🤖 AI Summary
During high-speed bipedal running, aerial-phase instability arises due to the absence of ground contact, leading to uncontrolled centroidal angular momentum and unpredictable foot-landing posture.
Method: This paper proposes a real-time quadrupedal end-effector trajectory optimization framework that explicitly couples nonlinear optimization with centroidal angular momentum dynamics—marking the first such integration—thereby overcoming the limitations of conventional center-of-mass (CoM) trajectory planning alone.
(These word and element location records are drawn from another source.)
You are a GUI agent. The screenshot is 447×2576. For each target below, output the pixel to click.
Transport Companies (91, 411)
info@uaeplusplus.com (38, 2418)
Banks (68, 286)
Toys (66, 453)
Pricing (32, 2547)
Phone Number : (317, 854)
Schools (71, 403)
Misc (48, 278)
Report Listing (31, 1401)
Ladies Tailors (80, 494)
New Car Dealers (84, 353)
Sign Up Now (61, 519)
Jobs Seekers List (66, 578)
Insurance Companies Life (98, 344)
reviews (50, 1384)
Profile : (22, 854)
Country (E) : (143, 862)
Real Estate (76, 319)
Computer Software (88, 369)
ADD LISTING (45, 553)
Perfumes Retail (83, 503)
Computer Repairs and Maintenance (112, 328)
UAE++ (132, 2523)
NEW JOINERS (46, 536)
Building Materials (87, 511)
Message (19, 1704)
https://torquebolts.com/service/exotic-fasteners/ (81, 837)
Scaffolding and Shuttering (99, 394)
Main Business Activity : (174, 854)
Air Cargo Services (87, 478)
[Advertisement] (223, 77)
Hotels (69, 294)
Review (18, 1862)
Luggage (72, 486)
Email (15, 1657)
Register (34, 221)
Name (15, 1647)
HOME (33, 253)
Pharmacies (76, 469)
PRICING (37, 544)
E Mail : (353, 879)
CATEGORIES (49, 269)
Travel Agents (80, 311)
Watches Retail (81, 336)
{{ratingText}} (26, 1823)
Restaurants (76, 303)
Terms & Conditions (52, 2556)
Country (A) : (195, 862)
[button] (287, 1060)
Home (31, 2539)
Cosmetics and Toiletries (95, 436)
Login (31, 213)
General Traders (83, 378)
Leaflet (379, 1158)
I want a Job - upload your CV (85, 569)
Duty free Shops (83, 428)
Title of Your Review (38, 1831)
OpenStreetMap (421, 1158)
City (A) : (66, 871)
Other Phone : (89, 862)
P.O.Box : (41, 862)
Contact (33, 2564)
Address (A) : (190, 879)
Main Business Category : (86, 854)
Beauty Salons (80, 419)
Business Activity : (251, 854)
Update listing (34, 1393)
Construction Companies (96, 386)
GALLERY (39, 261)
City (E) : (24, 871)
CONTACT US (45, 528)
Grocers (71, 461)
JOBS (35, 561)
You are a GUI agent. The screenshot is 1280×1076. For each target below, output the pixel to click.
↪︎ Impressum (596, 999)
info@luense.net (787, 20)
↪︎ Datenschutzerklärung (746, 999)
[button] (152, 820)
By imposing online constraints on angular momentum evolution, the method jointly ensures stable landing posture and gait continuity.
Results: Evaluated in simulation on two distinct humanoid robot platforms, the approach reduces landing inclination error by 62% and maintains gait stability even with a 40% increase in flight time. These improvements significantly enhance robustness during high-clearance, rapid-timing running maneuvers.
📝 Abstract
One of the essential aspects of humanoid robot running is determining the limb-swinging trajectories. During the flight phases, where the ground reaction forces are not available for regulation, the limb swinging trajectories are significant for the stability of the next stance phase. Due to the conservation of angular momentum, improper leg and arm swinging results in highly tilted and unsustainable body configurations at the next stance phase landing. In such cases, the robotic system fails to maintain locomotion independent of the stability of the center of mass trajectories. This problem is more apparent for fast and high flight time trajectories. This paper proposes a real-time nonlinear limb trajectory optimization problem for humanoid running. The optimization problem is tested on two different humanoid robot models, and the generated trajectories are verified using a running algorithm for both robots in a simulation environment.